Kathryn blushes. “I didn’t know.”
“No reason you should. The point is, everybody has a story. Yours isn’t the only one.”
“God, Jack,” she says. “You must think I’m a total narcissist.”
“I’m assuming it’s a phase,” he says. He looks at her for a moment.
“Now, listen, whaddaya say we order some food? We missed the free wings, and I’m starving.”

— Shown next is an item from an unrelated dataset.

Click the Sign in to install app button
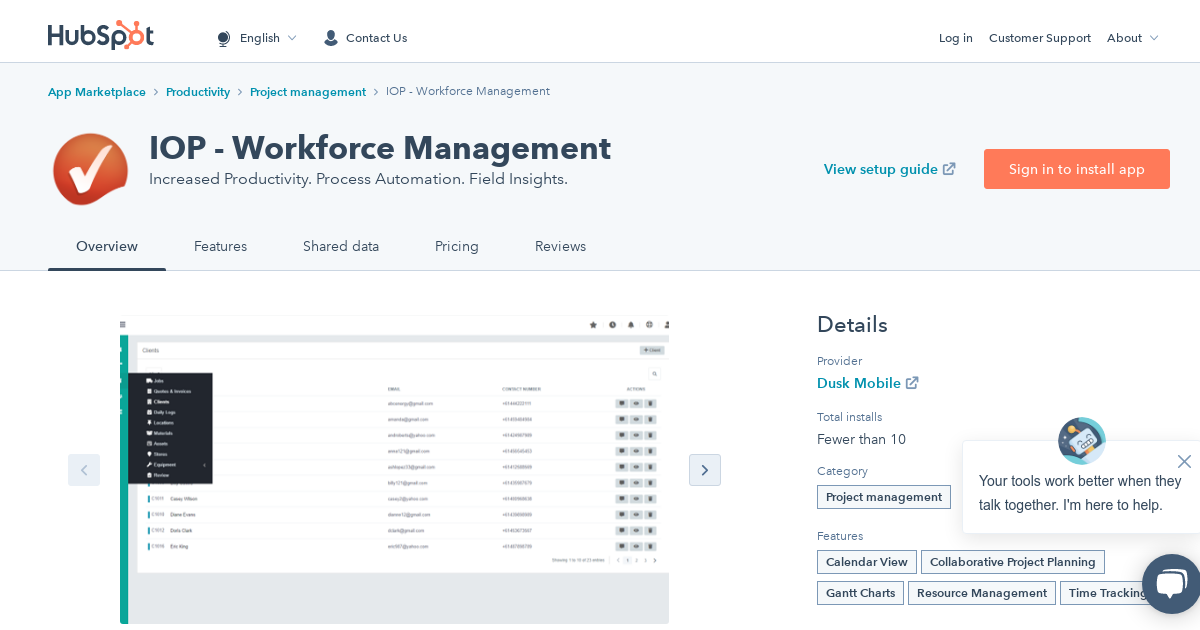The image size is (1200, 630). [x=1077, y=169]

She smiles, looking into his gray-green eyes, and he smiles back. He seems so certain, and she feels so uncertain about everything. “All right,” she says. “I’d like that.”
WHEN SHE GETS
home that night, her mother is sitting in the red wingback in the living room in her bathrobe, flipping through
Country Interiors.
“What are you doing up?” Kathryn asks. She looks at her watch; it’s 12:30
A.M.
“I couldn’t sleep,” her mother says. She yawns and stretches her arms over her head, and the magazine slides to the floor. “So,” she says casually, “where have you been?”
“I was out with Jack.”
“Oh, really.”
“Didn’t you see the note I left on the table?” she says, trying to ignore her mother’s insinuating tone.
“You said you were having drinks.”
“We did have drinks. Then we had dinner.”
“And then?”
Kathryn rolls her eyes. “God, Mom! I feel like I’m in high school.”
Her mother stands up and smooths her bathrobe, tightens the belt. “Well, to tell you the truth, Kathryn, I was a little worried. It’s late to be out driving around. Especially if you were drinking.”
“I wasn’t
drinking.
I had a few drinks. Over six hours. And you don’t need to be worried about me; I’m an adult.”